Task brief: Using the data below, restate exactly every line from the one with "This screenshot has width=806, height=470." up to and including the one with "You are a GUI". No picture belongs in it.

Dataset excerpts:
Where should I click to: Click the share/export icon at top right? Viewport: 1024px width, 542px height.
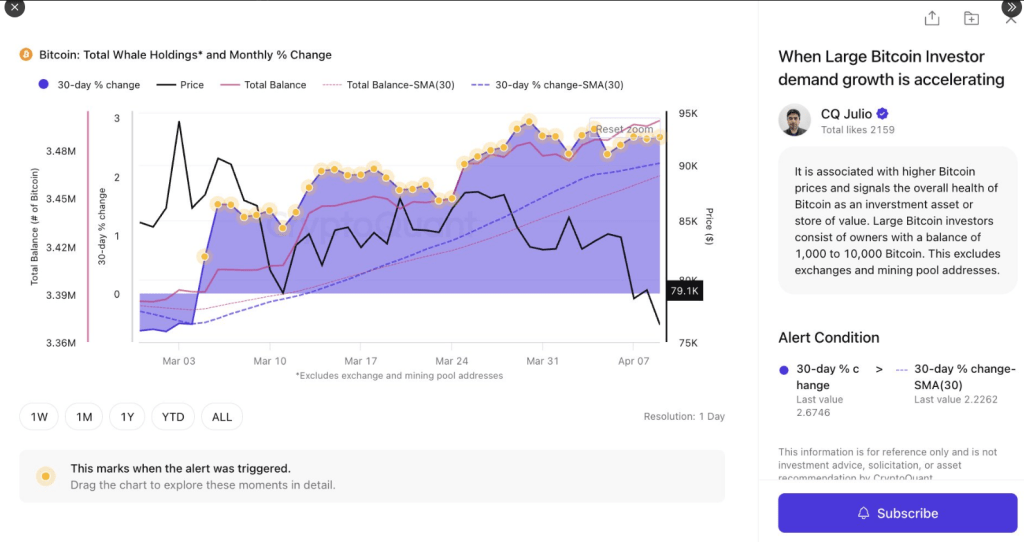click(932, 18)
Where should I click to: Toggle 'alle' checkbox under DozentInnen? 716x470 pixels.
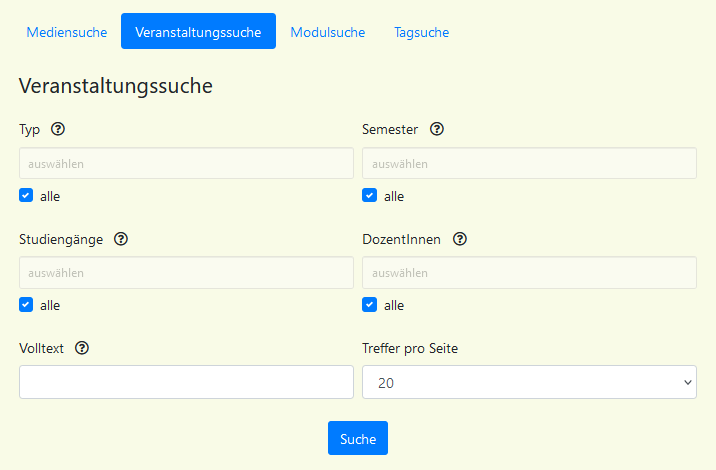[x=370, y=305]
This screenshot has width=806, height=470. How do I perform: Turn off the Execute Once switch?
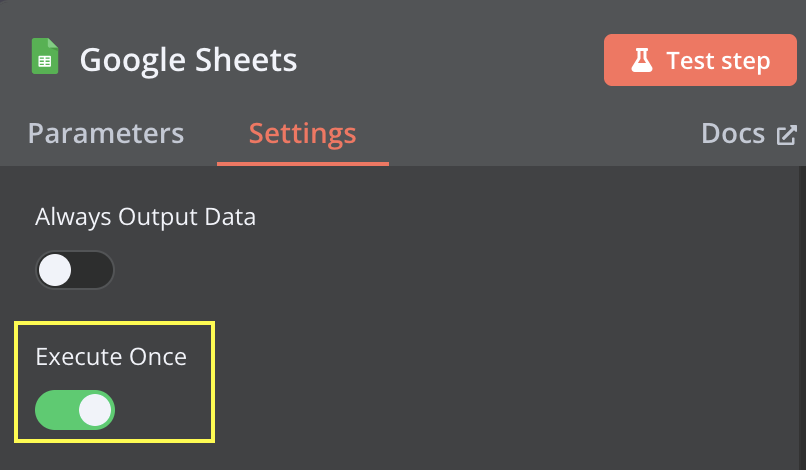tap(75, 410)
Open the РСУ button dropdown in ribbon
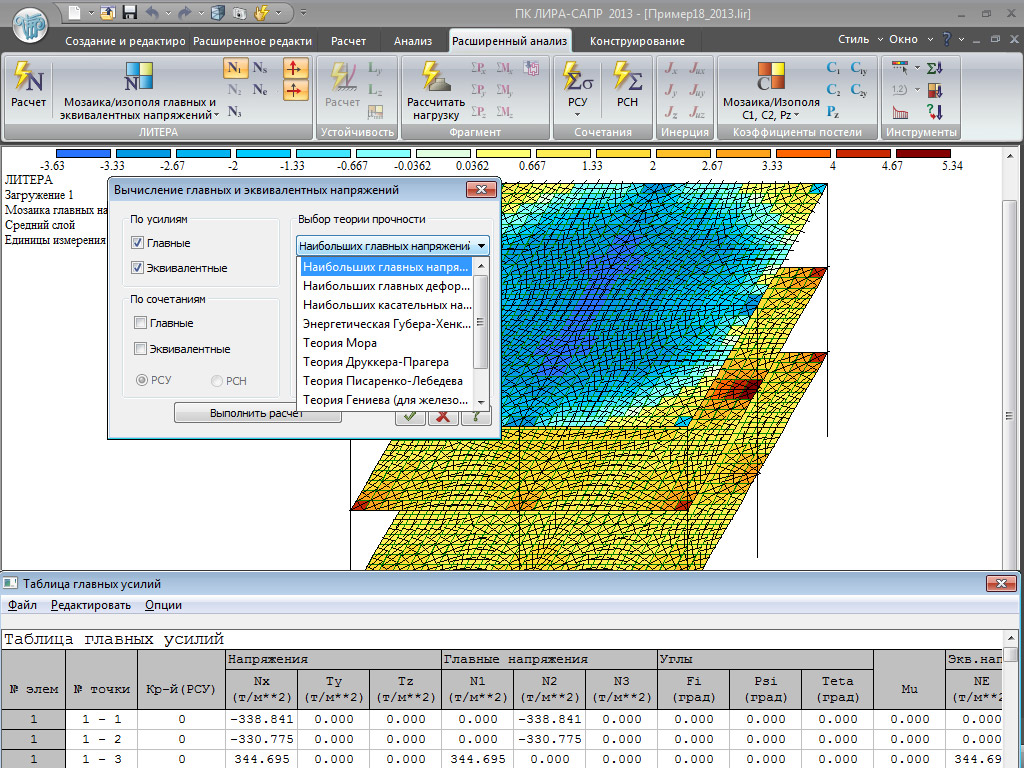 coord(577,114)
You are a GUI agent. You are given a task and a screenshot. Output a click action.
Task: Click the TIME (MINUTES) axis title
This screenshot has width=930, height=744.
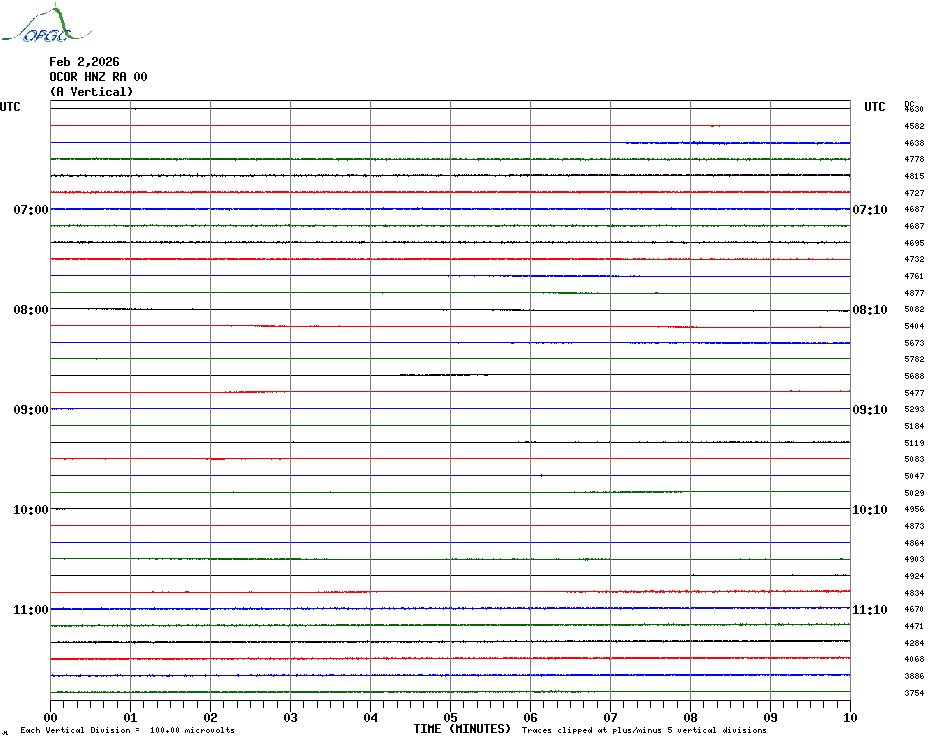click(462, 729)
* * *
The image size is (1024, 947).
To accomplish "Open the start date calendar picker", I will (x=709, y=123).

Reply:
This screenshot has width=806, height=470. How do I perform: Turn off the Execute Once switch?
tap(75, 410)
Open the РСУ button dropdown in ribbon
 coord(577,114)
You are a GUI agent. You are given a task and a screenshot. Output a click action.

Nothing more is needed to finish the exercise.